I let Hermes/OpenClaw agent run our video making system for 10 days. This is what happened...
Video has always been one of our biggest customer acquisition channels at my company. But for 2 years, our video making process was a mess. Not the recording - the everything else. Finding editors who understood our specific AI context was hard, so we ended up doing it ourselves. It was draining. It was inconsistent. It was a bottleneck.
Over the last 10 days, I built an autonomous AI video agent (powered by Hermes - or OpenClaw - both work) to kill the drudgery for good.
The system now handles the entire pipeline end-to-end:
→ Sourcing ideas from news and trends
→ Recording product footage programmatically (yes, including human-like cursor movements) with Playwright
→ Sourcing visual assets and generating visualizations via code
→ Editing the final video using @remotion
→ Auto-publishing to our social channels hands-free with @Zernio
The impact was immediate. Our views spiked and our posting cadence is finally reliable. It’s no longer a burst of content followed by silence.

The most important thing I learned? Context beats control.

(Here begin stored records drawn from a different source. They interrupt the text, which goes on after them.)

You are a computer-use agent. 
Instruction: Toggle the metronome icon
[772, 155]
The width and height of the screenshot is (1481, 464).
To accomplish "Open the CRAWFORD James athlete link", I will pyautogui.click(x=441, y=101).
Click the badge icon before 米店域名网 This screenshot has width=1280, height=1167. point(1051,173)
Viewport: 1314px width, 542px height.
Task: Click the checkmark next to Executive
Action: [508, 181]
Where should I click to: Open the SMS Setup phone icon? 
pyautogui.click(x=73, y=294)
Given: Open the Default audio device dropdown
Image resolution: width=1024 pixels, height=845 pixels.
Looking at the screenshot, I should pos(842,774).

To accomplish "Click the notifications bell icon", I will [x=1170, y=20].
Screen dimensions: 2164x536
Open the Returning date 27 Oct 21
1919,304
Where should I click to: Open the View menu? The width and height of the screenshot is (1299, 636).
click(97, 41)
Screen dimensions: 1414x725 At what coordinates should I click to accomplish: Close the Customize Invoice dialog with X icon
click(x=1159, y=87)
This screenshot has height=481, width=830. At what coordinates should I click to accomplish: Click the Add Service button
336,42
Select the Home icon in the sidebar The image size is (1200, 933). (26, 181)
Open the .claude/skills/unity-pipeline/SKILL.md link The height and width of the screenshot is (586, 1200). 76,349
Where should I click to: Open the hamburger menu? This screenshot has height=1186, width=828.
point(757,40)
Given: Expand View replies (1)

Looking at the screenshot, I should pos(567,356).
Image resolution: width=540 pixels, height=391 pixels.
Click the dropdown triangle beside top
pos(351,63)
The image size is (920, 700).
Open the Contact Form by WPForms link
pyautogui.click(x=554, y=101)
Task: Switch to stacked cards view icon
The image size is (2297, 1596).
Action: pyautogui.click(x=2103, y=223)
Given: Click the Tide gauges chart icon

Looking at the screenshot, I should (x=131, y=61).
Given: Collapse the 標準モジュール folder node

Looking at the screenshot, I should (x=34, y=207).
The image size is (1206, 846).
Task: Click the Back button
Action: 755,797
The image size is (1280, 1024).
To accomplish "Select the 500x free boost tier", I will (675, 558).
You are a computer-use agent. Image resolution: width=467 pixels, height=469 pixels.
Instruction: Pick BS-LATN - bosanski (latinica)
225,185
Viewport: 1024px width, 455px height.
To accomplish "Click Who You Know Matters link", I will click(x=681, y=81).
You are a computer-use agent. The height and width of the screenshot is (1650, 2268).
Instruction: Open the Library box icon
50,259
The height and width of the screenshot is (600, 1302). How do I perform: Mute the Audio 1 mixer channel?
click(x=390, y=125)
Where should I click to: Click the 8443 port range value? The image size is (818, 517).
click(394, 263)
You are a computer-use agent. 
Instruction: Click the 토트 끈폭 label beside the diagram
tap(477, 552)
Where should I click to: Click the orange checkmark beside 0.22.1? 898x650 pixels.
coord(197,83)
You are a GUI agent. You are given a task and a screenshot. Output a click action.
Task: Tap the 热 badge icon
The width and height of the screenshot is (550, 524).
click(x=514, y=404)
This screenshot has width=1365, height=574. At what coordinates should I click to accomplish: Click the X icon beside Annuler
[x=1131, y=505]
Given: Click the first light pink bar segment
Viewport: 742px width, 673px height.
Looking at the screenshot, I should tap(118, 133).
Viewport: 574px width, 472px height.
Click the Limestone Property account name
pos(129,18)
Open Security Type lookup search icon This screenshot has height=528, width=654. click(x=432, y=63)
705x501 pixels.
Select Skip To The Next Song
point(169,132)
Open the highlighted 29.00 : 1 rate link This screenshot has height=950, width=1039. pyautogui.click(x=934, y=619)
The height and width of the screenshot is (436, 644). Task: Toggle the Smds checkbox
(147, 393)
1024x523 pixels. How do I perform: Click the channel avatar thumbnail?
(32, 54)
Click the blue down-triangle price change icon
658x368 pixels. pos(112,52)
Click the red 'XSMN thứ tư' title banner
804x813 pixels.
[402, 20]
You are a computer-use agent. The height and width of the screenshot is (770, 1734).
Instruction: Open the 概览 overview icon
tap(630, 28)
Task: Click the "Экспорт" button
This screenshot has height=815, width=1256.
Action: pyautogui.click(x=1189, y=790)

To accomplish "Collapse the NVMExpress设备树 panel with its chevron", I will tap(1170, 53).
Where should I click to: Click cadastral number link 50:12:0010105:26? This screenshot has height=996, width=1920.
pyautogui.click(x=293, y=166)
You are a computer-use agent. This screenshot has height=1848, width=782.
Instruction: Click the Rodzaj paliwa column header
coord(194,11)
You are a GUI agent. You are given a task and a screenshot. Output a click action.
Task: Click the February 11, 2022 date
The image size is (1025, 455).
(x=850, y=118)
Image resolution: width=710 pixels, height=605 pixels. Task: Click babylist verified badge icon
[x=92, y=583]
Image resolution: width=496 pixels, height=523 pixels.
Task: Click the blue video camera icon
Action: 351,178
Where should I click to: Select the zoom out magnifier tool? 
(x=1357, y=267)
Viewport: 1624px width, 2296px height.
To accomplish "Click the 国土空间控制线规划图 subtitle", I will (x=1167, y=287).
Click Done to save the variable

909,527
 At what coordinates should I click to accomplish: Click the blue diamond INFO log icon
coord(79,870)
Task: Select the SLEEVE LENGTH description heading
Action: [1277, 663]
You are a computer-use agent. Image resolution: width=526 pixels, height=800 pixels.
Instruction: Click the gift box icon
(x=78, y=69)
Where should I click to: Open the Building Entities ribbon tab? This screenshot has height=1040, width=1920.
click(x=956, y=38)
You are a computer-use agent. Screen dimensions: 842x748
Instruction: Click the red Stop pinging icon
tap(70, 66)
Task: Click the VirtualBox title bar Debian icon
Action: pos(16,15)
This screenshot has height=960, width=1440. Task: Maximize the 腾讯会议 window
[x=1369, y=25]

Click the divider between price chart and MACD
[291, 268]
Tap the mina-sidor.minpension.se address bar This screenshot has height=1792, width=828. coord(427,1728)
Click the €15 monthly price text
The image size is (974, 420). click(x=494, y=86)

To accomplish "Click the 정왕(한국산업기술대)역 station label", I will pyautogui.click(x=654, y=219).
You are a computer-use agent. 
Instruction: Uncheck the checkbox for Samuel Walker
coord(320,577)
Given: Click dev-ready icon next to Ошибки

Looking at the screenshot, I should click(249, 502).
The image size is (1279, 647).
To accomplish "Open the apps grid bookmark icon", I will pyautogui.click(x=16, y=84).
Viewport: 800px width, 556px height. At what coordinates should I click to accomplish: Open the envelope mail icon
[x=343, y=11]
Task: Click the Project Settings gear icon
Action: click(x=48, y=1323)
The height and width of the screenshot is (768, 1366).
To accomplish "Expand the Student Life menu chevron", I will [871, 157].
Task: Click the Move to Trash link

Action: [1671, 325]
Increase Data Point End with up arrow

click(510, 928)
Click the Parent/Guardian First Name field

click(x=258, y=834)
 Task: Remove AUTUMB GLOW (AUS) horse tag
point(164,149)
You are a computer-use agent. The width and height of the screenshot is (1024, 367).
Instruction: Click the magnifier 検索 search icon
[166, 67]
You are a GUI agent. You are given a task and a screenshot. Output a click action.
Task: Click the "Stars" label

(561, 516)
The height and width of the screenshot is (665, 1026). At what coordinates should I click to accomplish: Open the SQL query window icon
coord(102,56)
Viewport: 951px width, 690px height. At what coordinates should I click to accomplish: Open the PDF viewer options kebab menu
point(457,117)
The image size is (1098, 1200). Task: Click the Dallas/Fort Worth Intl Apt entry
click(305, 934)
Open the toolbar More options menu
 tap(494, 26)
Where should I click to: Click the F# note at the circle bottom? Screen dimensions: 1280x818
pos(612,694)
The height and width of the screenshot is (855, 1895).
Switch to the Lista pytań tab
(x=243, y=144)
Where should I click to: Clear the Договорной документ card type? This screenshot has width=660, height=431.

I stopped trying to micromanage every individual frame and started focusing on the foundational environment. If you provide the AI with deep product context and clear brand guidelines, it can make aesthetic judgments and creative decisions better than you might expect.
We moved from a manual mess to an autonomous system that actually compounds.
I’ve shared the full behind-the-scenes build, the architecture, and the logic behind how we automated our product demos and short-form content.
If you’re running a business where video is a key growth channel, this might be helpful.
Full breakdown here: https://mindpal.space/article/ai-video-agent
Have you tried asking Hermes/OpenClaw agents to make videos for you? How did it go?
Sneak peek: This is what I wake up to every day now 👇



Replies
ProdShort
I was very curious about the quality of the results, as I tried to do it using OpenClaw and Remotion at some point, and I got average results.
Are the results generated on youtube shorts, one shot, or there is multiple that go to trash ? I find Broll well great.
I can still see a huge difference between the one generated with Marwan, and the AI generated ones.
@bengeekly I’ve been struggling with video workflows too, and this really resonates.
@bengeekly @deangelo_hinkle Tried automating parts of my video pipeline, but never end-to-end like this. The idea of focusing on context over control really stands out to me
@bengeekly @deangelo_hinkle @lakeesha_weatherwax I’m wondering how you structured your brand guidelines so the AI could actually make good creative decision consistently
MindPal
@bengeekly @deangelo_hinkle @lakeesha_weatherwax Glad to hear that you find it helpful.
MindPal
@bengeekly I think there's still a lot we can do to further improve the quality of each video, but my main goal for this project, when I first started it, is to make the learning loop shorter so I can iterate on this system faster. Early results look promising to me, esp. on my personal channel: https://www.youtube.com/@sylviangth/shorts - I'm not a professional YouTuber, so having AI handle the execution part while I think more on what to say and the content is really helpful for me.
Regarding the results for the kinds of videos that we make consistently and there is a clear playbook, the AI pretty much can one-shot that. I just add a human-in-the-loop step for me to review the videos created every morning before they go live, but it rarely goes off track. I just added that human checkpoint in case I want some improvements on the editing or delivery of the video.